While I concur with a number of the majority ’ s considerations in this case – including their finding that no separate issue arises in so far as Articles 10 and 11 are concerned – I am unable to agree with some of their conclusions which, in my view, are of central importance in this case, and justify my departure from the majority ’ s decision to find that there had been no violation of Article 3 of Protocol No. 1 in the circumstances. I would also like, from the outset, to point out that I can in many respects readily follow the thread of thinking of Judge Zupančič as reflected in his own dissent; still, his approach is basically a principled one and I would like to concentrate here primarily on certain considerations of a more, I would say, technical nature than his own broadly theoretical approach.

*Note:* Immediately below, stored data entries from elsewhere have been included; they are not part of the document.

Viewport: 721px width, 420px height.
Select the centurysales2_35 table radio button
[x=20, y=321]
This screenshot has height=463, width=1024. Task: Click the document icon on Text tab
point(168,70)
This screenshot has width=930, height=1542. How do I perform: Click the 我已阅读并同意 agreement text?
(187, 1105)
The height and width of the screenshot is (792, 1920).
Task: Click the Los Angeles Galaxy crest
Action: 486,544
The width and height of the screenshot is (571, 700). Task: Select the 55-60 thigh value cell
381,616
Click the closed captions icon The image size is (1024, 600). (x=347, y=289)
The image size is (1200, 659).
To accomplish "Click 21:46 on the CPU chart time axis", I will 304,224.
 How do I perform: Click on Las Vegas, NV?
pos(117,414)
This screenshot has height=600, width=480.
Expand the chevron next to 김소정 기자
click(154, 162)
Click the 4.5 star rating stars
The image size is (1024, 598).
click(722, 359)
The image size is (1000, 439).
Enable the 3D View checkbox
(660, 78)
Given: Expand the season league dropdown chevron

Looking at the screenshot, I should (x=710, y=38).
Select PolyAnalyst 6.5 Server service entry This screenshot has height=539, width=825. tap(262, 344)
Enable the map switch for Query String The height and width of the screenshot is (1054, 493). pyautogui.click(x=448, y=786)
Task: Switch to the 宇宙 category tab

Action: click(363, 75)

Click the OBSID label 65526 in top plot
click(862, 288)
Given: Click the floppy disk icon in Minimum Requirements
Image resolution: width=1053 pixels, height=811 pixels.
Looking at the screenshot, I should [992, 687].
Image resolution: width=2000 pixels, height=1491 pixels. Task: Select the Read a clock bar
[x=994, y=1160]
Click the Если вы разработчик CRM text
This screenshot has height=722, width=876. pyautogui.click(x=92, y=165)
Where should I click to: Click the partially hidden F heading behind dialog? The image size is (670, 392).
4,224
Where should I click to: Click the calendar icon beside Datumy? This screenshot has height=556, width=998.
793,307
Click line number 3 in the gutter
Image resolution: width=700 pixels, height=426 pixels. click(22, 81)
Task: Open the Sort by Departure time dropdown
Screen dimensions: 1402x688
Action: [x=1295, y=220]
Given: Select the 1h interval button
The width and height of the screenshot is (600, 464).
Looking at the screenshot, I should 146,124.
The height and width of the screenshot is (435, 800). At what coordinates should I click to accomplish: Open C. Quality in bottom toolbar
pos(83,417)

Let me start by what I consider an indispensable preliminary clarification, which may be justified by the somewhat dubious position of the majority with regard to the nature of the rights under Article 3 of Protocol No. 1. In paragraph 115 of the judgment the Court considers that “Article 3 ... is phrased in collective and general terms, although it has been interpreted by the Court as also implying specific individual rights”. This sentence, although it ultimately does not have a radical impact on the Court ’ s further pronouncements (the sentence which follows in the same paragraph shows that this finding simply affects the standards to be applied for establishing compliance with Article 3, and does not constitute a complete negation of the Article ’ s substance as containing an individual right), is an obscure generalisation which contradicts not only the drafting history of the Protocol and the previous case-law of the Court, but also the letter of the present judgment itself, paragraph 102 of which states in less dubious, but still open-ended, terms that “the Court has established that this provision also implies individual rights, including the right to vote and to stand for election”.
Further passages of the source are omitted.